30/01/2023 16:15
Contro il Bordighera non il miglior Bologna della stagione, ma i tre punti (preziosi) sono arrivati sia pure al termine di una prestazione con qualche ombra.
Questo il giudizio del tecnico dei rossoblù Alberto Carobbi rilasciate all'ufficio stampa della società felsinea.

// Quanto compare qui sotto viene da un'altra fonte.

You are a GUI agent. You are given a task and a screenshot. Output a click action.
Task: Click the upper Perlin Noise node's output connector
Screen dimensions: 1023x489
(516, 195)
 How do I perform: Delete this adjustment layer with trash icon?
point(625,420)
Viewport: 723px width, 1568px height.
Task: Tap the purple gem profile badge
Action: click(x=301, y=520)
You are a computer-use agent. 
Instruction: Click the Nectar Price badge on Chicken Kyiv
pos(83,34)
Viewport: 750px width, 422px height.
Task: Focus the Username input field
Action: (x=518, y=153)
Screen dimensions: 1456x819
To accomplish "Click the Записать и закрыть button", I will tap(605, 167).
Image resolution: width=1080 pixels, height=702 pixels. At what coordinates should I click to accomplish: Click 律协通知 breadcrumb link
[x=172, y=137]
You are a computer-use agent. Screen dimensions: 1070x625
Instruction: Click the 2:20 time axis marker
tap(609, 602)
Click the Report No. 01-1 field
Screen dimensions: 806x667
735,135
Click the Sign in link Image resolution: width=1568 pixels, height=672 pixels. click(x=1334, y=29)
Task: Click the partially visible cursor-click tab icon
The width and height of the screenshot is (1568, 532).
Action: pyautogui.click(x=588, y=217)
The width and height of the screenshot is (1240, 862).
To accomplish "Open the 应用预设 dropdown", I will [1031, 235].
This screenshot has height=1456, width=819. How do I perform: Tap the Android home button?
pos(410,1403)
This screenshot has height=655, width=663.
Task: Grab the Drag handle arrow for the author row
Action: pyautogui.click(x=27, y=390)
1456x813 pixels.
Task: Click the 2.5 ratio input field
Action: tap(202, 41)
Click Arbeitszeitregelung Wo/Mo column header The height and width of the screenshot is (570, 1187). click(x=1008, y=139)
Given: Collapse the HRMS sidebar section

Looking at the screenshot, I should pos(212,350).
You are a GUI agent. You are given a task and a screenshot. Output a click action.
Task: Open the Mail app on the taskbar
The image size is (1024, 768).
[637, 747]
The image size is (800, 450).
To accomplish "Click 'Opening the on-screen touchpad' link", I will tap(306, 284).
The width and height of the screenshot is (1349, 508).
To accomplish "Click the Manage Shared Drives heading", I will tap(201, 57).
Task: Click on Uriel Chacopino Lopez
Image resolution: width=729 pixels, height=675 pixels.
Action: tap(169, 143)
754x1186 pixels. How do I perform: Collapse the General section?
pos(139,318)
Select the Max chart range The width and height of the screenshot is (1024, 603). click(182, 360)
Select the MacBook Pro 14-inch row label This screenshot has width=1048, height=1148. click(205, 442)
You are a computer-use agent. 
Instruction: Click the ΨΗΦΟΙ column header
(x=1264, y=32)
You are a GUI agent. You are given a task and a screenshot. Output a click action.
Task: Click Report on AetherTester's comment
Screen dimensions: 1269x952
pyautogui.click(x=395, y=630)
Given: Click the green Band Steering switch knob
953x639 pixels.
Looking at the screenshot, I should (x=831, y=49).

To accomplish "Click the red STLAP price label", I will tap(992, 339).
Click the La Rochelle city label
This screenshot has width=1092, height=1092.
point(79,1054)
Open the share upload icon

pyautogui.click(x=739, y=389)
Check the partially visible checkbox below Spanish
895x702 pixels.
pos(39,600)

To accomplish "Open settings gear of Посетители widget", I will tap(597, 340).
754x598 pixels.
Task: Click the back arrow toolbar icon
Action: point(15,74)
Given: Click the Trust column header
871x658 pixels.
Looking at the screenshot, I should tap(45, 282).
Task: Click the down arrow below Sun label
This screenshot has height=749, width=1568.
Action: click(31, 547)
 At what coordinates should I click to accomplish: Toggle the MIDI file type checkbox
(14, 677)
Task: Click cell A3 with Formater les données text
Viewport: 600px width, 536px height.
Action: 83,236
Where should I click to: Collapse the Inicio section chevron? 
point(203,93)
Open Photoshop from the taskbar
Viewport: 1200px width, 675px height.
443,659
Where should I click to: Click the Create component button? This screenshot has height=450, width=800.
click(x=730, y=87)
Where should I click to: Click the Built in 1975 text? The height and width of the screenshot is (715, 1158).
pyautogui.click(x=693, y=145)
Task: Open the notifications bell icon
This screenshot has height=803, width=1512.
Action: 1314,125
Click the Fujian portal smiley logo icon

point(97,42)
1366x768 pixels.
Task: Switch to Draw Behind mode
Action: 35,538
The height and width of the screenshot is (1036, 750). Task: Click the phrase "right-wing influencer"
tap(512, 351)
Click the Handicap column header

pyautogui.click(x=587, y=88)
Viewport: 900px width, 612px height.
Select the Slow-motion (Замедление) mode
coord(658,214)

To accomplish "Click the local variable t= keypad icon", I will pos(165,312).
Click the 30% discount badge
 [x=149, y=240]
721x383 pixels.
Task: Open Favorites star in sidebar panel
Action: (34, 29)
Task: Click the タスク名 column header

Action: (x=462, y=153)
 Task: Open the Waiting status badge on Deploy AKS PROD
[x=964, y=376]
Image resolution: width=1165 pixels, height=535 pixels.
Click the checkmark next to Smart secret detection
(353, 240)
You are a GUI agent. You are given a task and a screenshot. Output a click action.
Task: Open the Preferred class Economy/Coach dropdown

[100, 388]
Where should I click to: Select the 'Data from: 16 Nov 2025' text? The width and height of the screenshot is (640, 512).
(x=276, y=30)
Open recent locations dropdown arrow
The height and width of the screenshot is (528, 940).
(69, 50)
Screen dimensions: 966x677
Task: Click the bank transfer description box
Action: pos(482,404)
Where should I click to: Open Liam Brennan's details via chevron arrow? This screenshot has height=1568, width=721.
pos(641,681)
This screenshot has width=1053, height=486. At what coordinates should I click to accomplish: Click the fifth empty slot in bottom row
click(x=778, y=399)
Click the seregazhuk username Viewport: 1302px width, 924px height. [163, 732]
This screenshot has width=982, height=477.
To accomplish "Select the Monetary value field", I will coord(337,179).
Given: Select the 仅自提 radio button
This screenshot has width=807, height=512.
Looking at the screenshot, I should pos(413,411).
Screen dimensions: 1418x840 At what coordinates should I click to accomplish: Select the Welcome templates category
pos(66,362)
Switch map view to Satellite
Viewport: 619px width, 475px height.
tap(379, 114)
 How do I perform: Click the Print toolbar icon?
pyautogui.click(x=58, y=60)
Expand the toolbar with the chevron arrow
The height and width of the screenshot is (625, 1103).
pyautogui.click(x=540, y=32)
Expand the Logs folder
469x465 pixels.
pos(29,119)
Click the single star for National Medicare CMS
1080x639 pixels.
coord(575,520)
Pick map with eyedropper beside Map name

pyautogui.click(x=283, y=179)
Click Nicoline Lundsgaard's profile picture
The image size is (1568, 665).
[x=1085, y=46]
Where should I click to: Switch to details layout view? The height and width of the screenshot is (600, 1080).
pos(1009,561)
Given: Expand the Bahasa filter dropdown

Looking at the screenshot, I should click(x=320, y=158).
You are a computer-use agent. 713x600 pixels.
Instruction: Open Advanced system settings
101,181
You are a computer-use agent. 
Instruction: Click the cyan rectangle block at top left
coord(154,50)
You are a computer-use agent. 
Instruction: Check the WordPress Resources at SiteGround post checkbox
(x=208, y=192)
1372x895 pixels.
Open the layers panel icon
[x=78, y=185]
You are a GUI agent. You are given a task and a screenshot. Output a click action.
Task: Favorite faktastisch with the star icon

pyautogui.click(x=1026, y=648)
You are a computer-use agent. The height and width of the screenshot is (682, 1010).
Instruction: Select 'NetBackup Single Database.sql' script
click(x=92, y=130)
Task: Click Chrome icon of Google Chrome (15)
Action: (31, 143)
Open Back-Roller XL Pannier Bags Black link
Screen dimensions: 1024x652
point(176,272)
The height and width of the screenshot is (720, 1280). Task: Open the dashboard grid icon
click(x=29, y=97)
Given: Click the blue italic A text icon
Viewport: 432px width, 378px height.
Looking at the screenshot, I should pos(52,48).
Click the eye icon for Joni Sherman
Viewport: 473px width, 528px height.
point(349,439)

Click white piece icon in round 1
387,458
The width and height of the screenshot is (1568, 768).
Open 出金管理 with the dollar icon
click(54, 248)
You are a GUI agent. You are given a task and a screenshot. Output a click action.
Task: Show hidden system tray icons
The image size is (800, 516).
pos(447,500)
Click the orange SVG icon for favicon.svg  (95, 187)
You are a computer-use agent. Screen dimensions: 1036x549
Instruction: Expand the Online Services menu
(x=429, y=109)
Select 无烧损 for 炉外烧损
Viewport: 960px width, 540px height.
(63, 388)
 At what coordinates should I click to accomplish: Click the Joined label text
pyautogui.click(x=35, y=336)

"E' stata la fotocopia delle ultime due partite di campionato: si era visto qualcosa di meglio in Coppa, martedì, ma, evidentemente, non siamo ancora 'guariti'. Oggi ho messo in campo i giovani, perché capissero dove può portare questo atteggiamento sbagliato. Col Bordighera sono entrati con la presunzione di vincere perché si trattava dell'ultimo in classifica e, invece, i nostri avversari hanno giocato alla pari con noi. Faccio un plauso a questa squadra, che affronta sempre trasferte lunghissime e, pur essendo ancora a 0 punti, scende in campo col piglio giusto, senza mollare, onorando il calcio a 5. Quando si crede di essere già arrivati solo perché si hanno i valori e si sono vinte alcune partite, si sbaglia: chi pensa che questo sia uno sport facile, deve darsi ad altro. Ai nostri ragazzi stanno mancando la leggerezza e la fame giuste, dunque è inevitabile fare brutte figure in campo. Avrei potuto schierare sin da subito Revert, ma volevo lanciare un segnale ai giovani: hanno bisogno degli adulti in campo, perché hanno ancora tanto da imparare. Le qualità, ripeto, ci sono, ma serve la testa, perché non abbiamo ancora raggiunto i nostri obiettivi".